• **Activity**:
Transcribe exactly, please, the lines from the one containing "You are a computer-use" through the end of the records below, and leave out the pictures.

[Stored data]
──────────
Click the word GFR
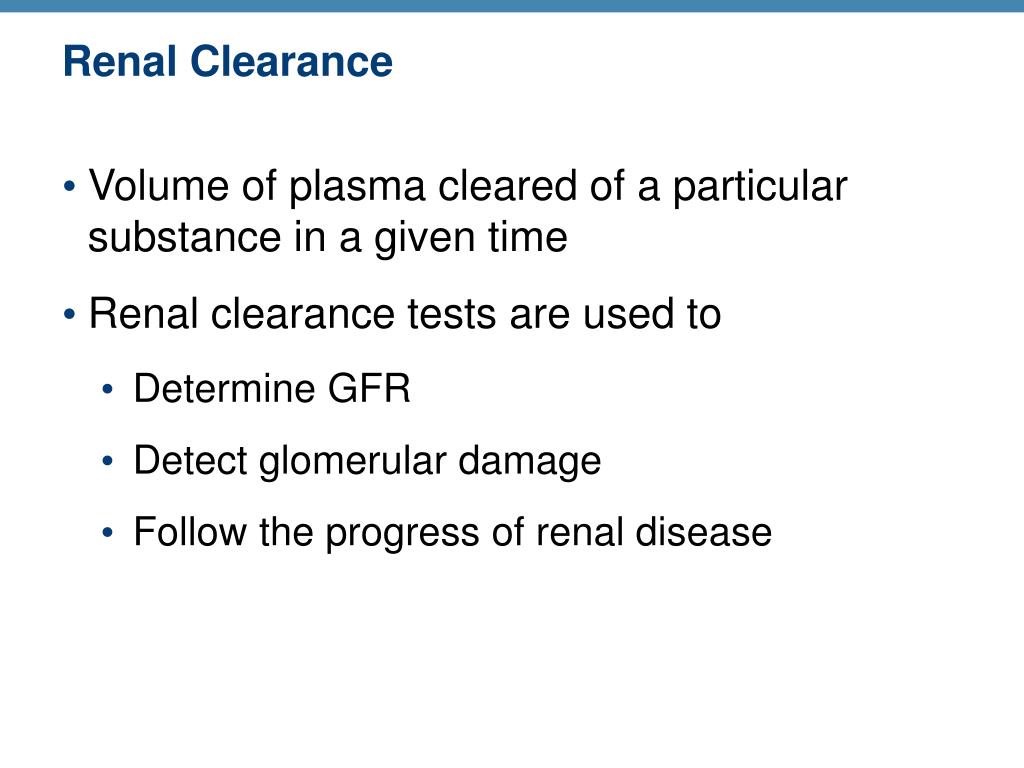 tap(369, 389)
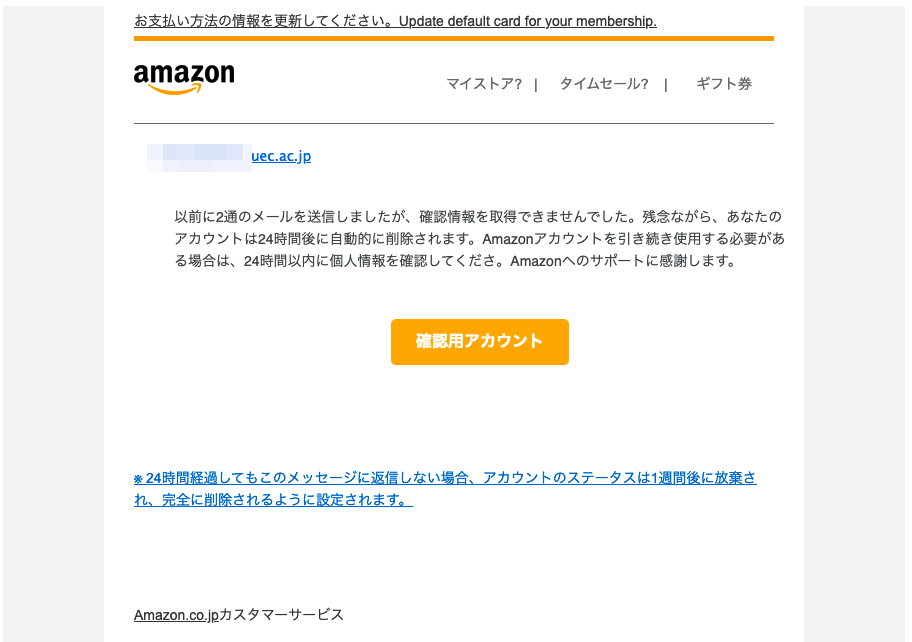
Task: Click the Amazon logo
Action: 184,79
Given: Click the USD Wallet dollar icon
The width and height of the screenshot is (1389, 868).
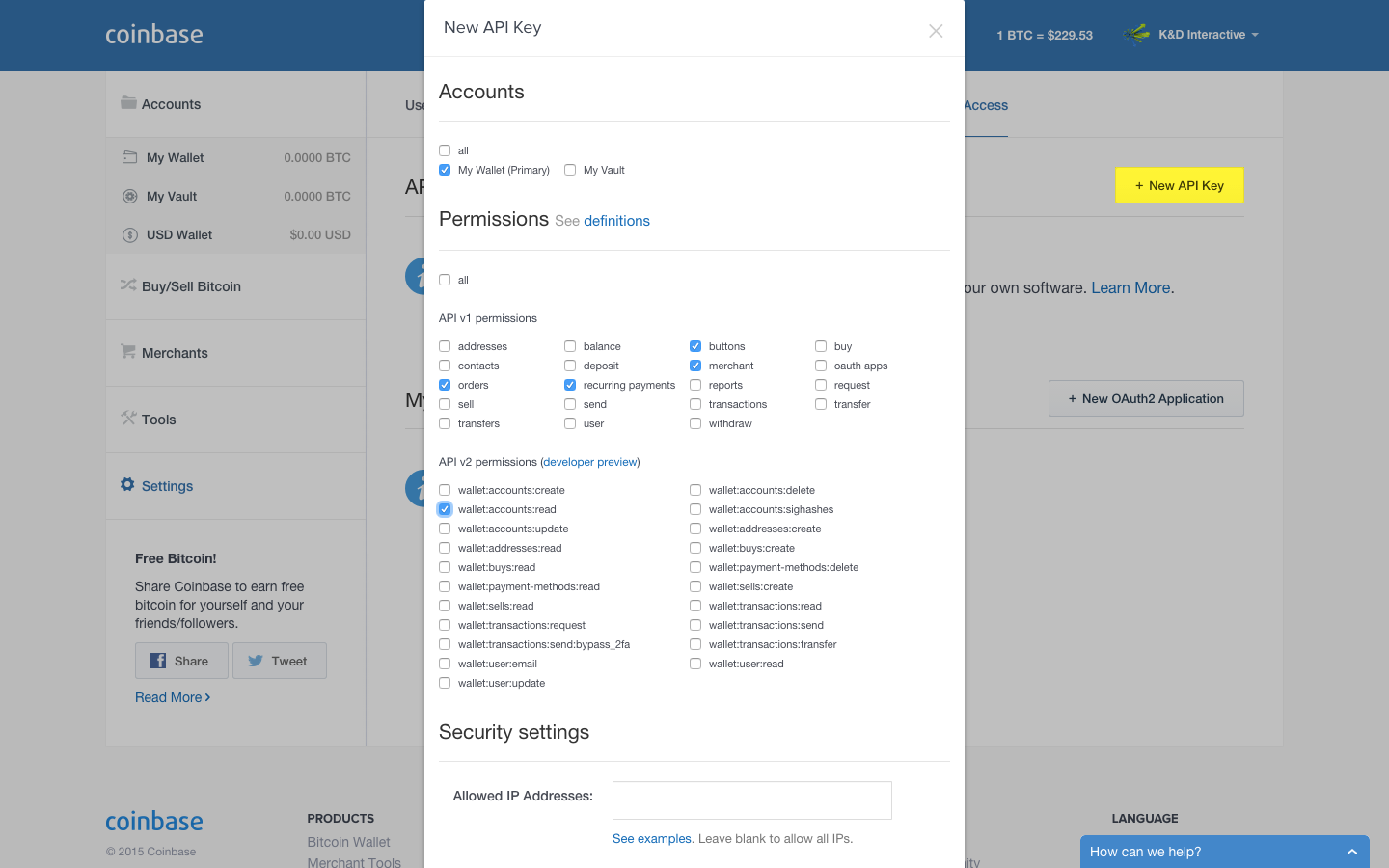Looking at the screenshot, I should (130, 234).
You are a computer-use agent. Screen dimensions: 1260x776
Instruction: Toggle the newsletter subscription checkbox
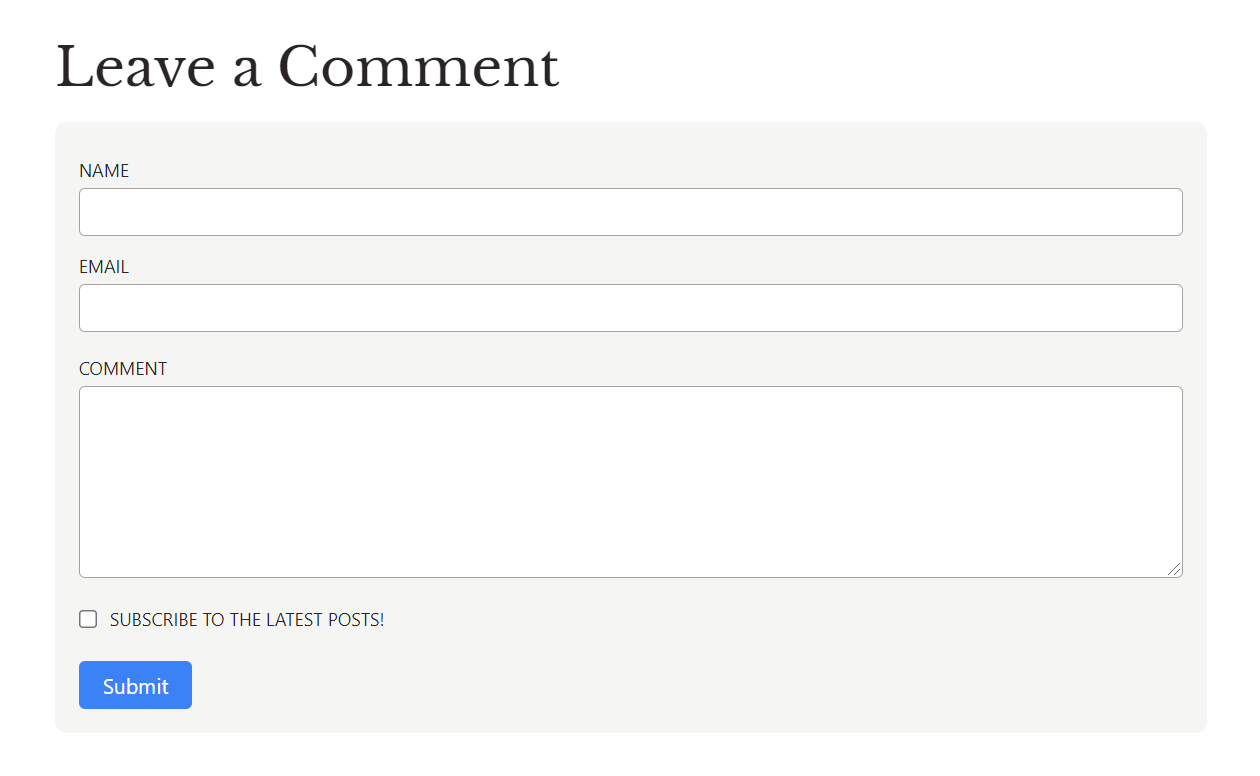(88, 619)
──────────
• **Written solution**:
You are a computer-use agent. Screen dimensions: 1260x776
Instruction: Toggle the newsletter subscription checkbox
(88, 619)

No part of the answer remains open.